Ticket #12 (closed enhancement: fixed)
PyYAML is slow
| Reported by: | edemaine@… | Owned by: | xi |
|---|---|---|---|
| Priority: | normal | Component: | pyyaml |
| Severity: | normal | Keywords: | |
| Cc: |
Description
Here are two simple wall-clock timings comparing PyYAML to PySyck on a Pentium 4 2.8GHz with 1MB cache and 1GB RAM:
$ wc file1.yaml 2036 8767 59154 file1 $ test.py file1.yaml 0:00:00.001419 to read the YAML via Syck 0:00:04.029627 to read the YAML via PyYAML $ wc file2.yaml 8949 35105 317342 file2 $ test.py file2.yaml 0:00:00.001564 to read the YAML via Syck 0:00:19.288912 to read the YAML via PyYAML
I do not expect PyYAML to be terribly competitive with Syck: the language barrier is big, and PyYAML is written with a higher level of abstraction. But I was surprised to see a factor of 12,000 difference. I wonder if a bit of profiling and tuning might reduce this gap to just a couple of orders of magnitude (100x) instead of four? Personally, 19 seconds to read a 0.3 meg file is too slow for my application, so I'll have to switch back to Syck for now, unfortunately. Just food for thought...
Attachments
Change History
comment:2 Changed 7 years ago by edemaine@…
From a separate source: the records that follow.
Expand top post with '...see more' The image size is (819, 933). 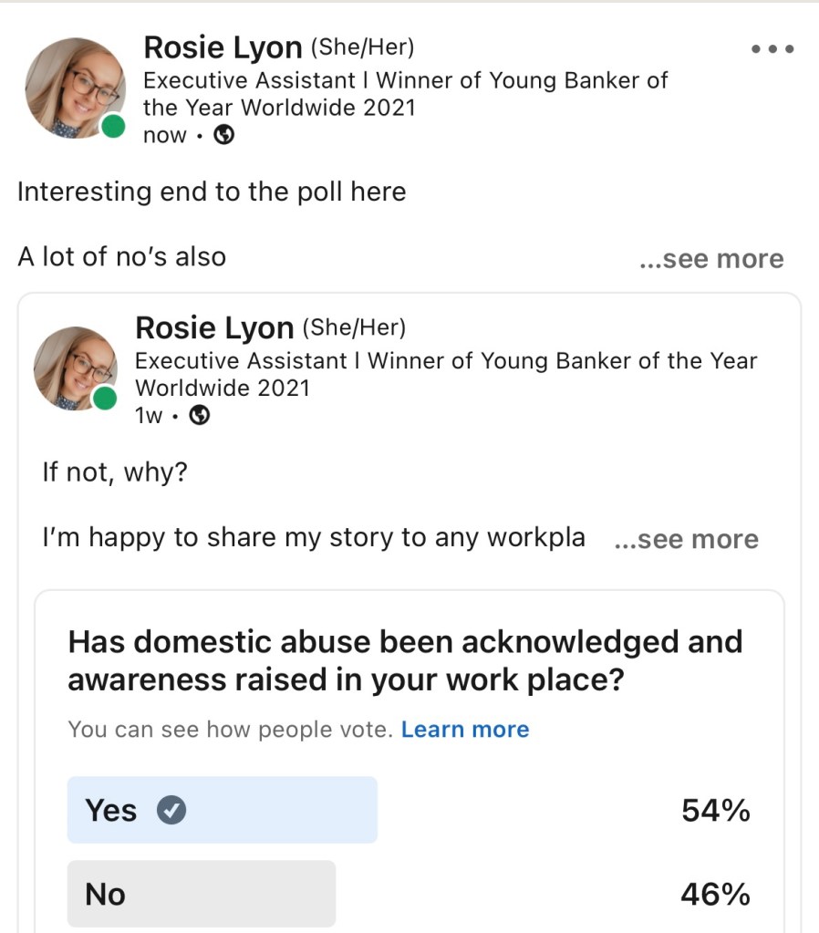[x=711, y=259]
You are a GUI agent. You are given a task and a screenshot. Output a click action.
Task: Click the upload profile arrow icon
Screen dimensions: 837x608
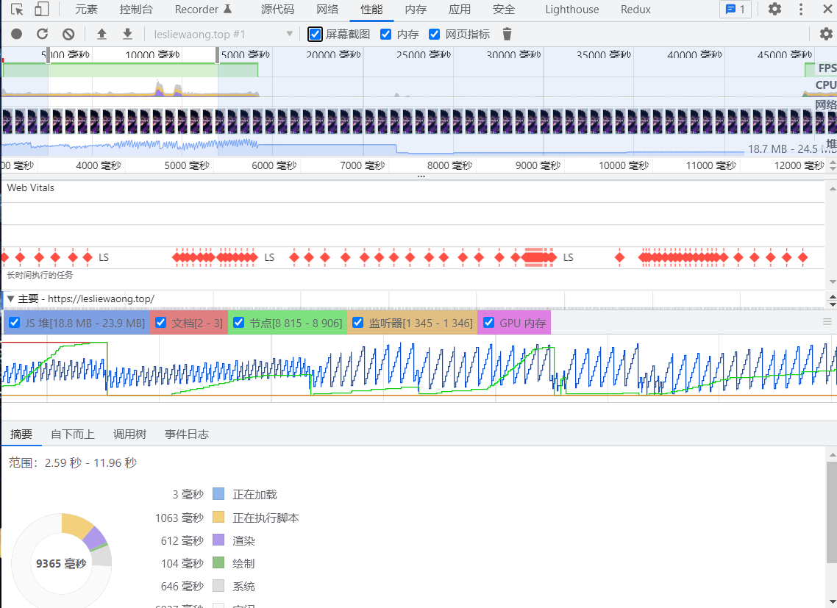(101, 34)
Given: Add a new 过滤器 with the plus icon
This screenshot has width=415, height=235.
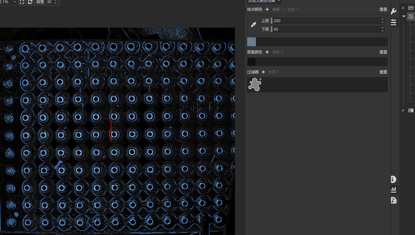Looking at the screenshot, I should (263, 72).
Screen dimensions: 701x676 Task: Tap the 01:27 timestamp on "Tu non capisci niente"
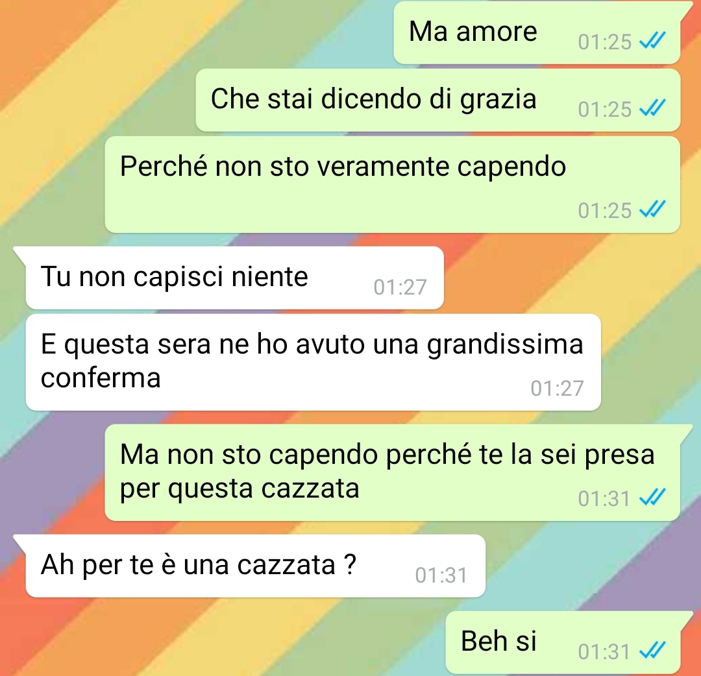[400, 287]
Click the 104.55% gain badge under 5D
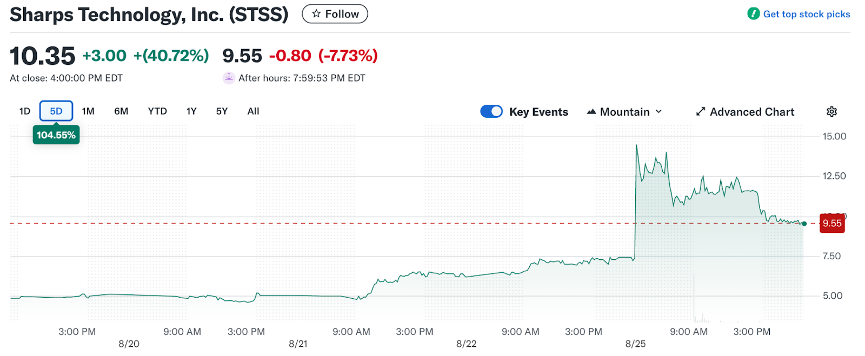 point(56,135)
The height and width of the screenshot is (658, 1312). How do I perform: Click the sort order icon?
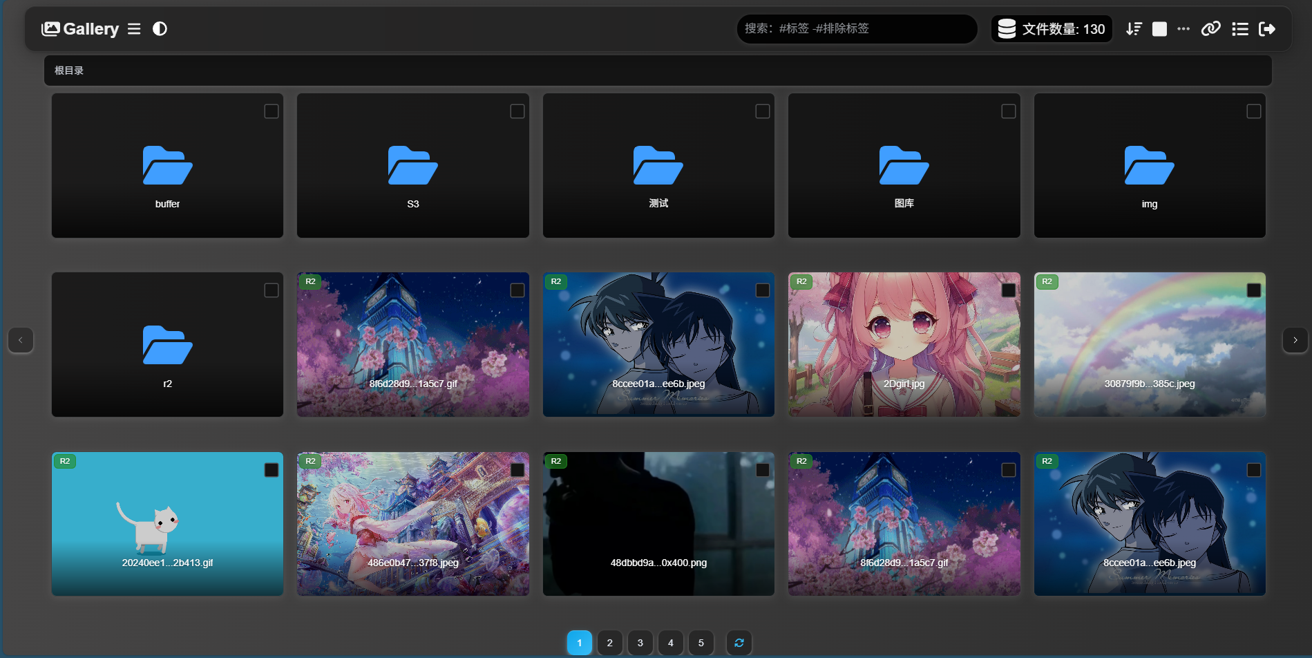[1134, 29]
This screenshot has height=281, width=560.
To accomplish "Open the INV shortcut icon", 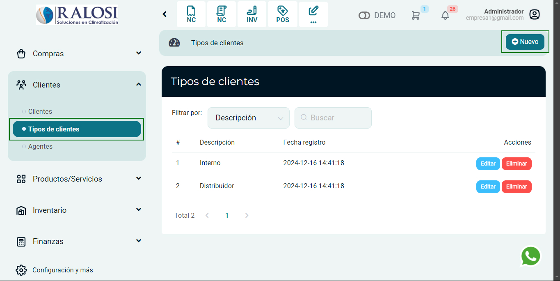I will click(x=252, y=14).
OK, here is a sample file on the larger size (8961 lines, 301,229 bytes), and a simple driver script generating output similar to the last example above.
Changed 7 years ago by edemaine@…
-
attachment
CSAIL.yaml
added
A large YAML file (slightly culled to fit on Trac)
comment:3 Changed 7 years ago by xi
Sorry for the trac spam :(. I'll try to deal with it somehow.
On the bright side, I've started the LibYAML project, which will eventually allow to close this bug. :)
comment:4 Changed 7 years ago by xi
- Status changed from assigned to closed
- Resolution set to fixed
The libyaml bindings are now usable (though not as fast as possible).
comment:5 Changed 7 years ago by edemaine@…
I finally got to try the LibYAML bindings of PyYAML. In case you're curious, here is a repeat of the simple test from before. The improvement so far is about a factor of 10 (without Psyco), but still 3 more orders of magnitude to get down to Syck speed.
$ python test.py CSAIL.ycard 0:00:00.001437 to read the YAML via Syck 0:00:13.661756 to read the YAML via PyYAML 0:00:01.181506 to read the YAML via PyYAML/LibYAML
comment:6 Changed 7 years ago by xi
There is a problem in your test code in the line:
cards = syck.load_documents (open (sys.argv[1]))
The function load_documents is a generator, so it does not really load the documents. You should replace it with
for card in syck.load_documents (open (sys.argv[1])): pass
Please post the updated benchmarks :) PyYAML/LibYAML is 2-3 times slower than PySyck, probably because of Pyrex and PyYAML code overhead. I'm going to reduce overhead by replacing all Pyrex and some Python code with pure C.
You may also run
yaml.CLoader (open (sys.argv[1])).raw_parse()
to check pure LibYAML perfomance.
comment:7 Changed 7 years ago by edemaine@…
Whoops, you are right! Sorry about that. Now they are within a factor of 2 as you state (I am actually using PySyck):
$ python test.py CSAIL.ycard 0:00:00.643884 to read the YAML via Syck 0:00:13.676710 to read the YAML via PyYAML 0:00:01.201301 to read the YAML via PyYAML/LibYAML
Nice work! Looking forward to even more optimizations.

It is expected for C vs Python, but I'm too surpised by the factor of the difference. I usually get about 200x difference on simple tests. You may attach your files and the script so I can check them.
You may try to use psyco, it might get you about 1.5-5.0 speed up:
The real solution is, of course, to rewrite the code to C. It's planned, but don't expect it too soon.